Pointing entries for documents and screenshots
========
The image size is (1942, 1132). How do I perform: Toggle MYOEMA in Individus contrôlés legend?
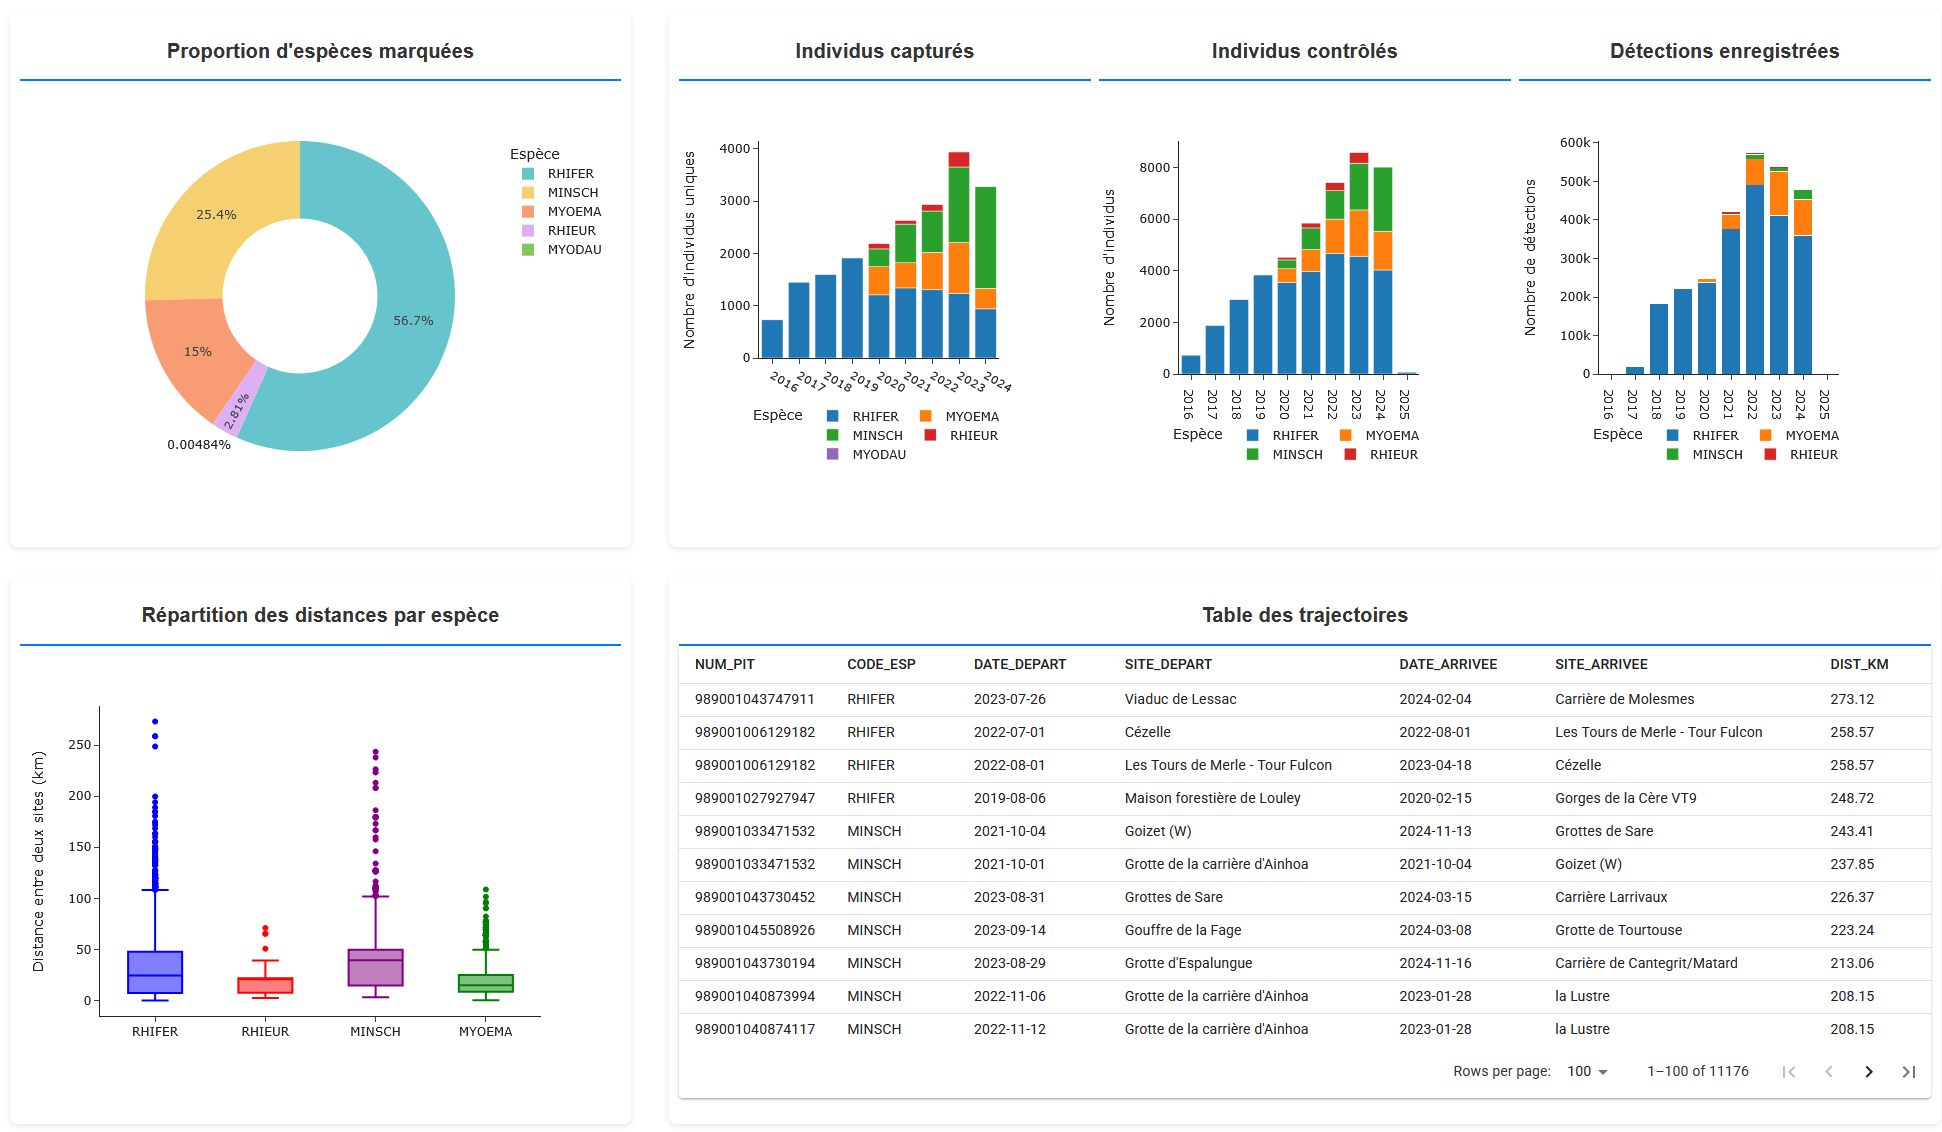[x=1391, y=436]
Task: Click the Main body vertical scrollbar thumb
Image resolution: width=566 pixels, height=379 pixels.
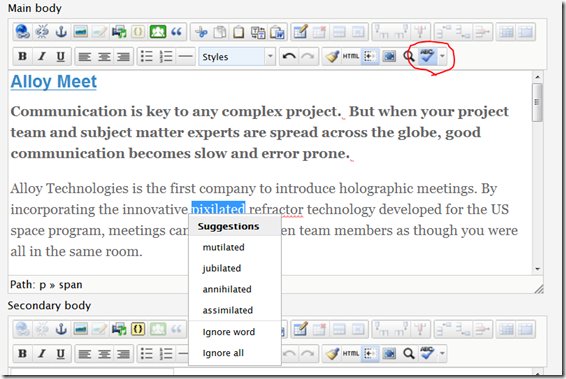Action: [537, 102]
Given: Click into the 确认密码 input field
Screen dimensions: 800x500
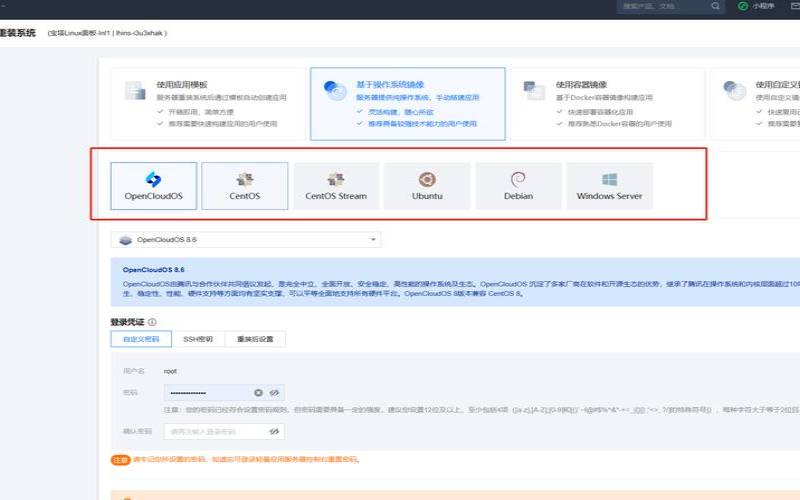Looking at the screenshot, I should pyautogui.click(x=215, y=431).
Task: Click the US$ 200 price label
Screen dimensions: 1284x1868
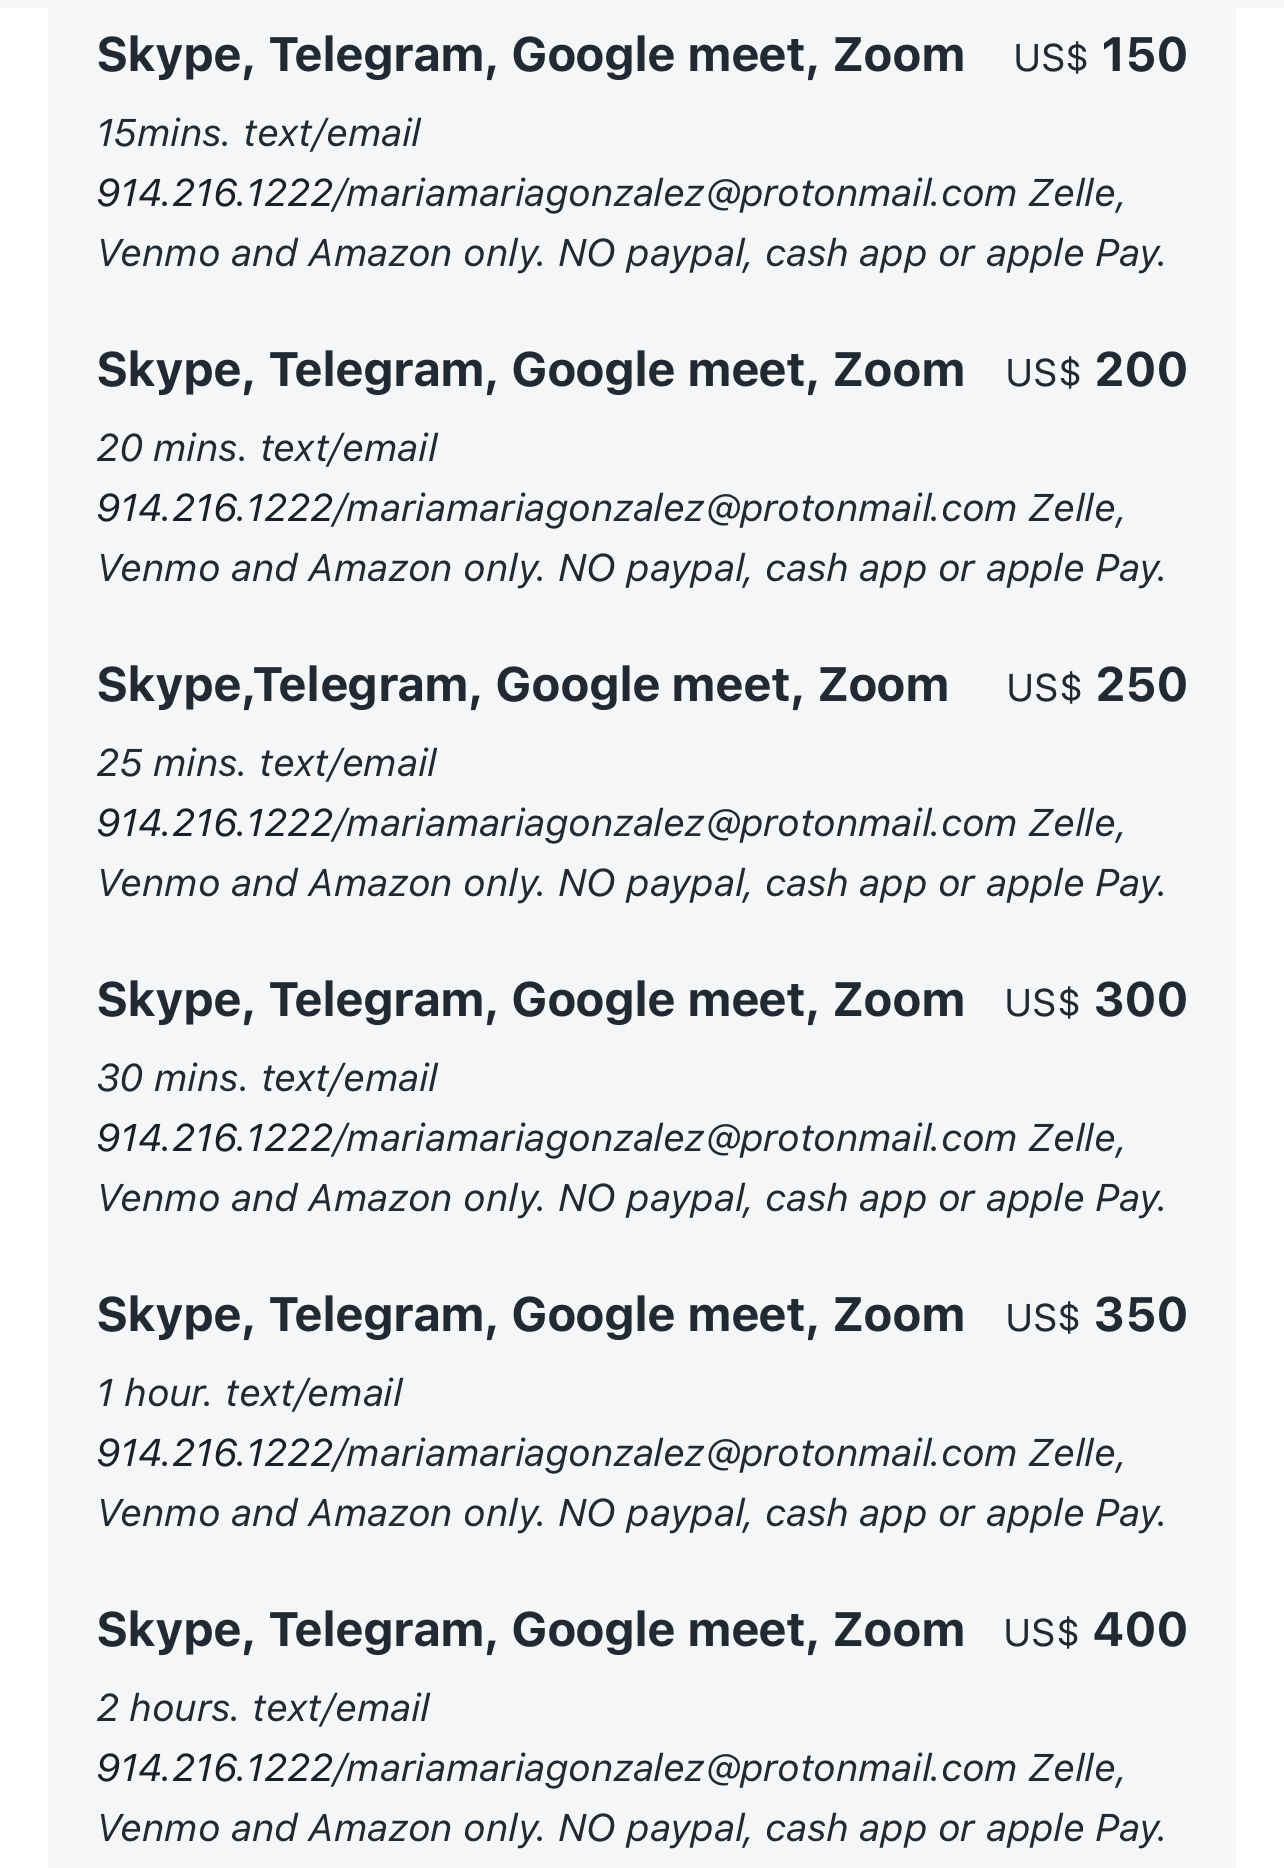Action: coord(1097,371)
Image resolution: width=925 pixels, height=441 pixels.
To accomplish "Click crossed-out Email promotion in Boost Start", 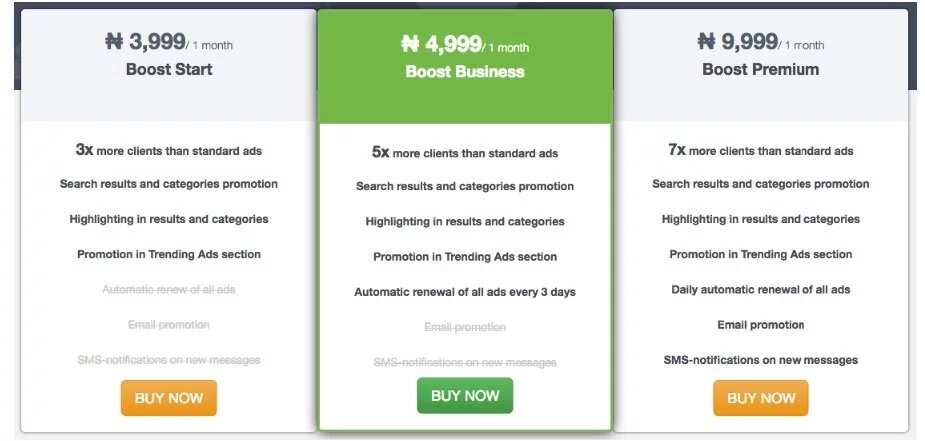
========
• _Set problem_
Copy out every one of the rows above again, word for word, leaving out the pictures.

• _Solution to this exercise_
The image size is (1942, 1132). How do I perform: Toggle MYOEMA in Individus contrôlés legend?
[x=1391, y=436]
Task: Click the Main body vertical scrollbar thumb
Image resolution: width=566 pixels, height=379 pixels.
Action: [537, 102]
Given: Click into the 确认密码 input field
Screen dimensions: 800x500
Looking at the screenshot, I should pyautogui.click(x=215, y=431).
Task: Click the US$ 200 price label
Screen dimensions: 1284x1868
Action: coord(1097,371)
Image resolution: width=925 pixels, height=441 pixels.
To accomplish "Click crossed-out Email promotion in Boost Start", 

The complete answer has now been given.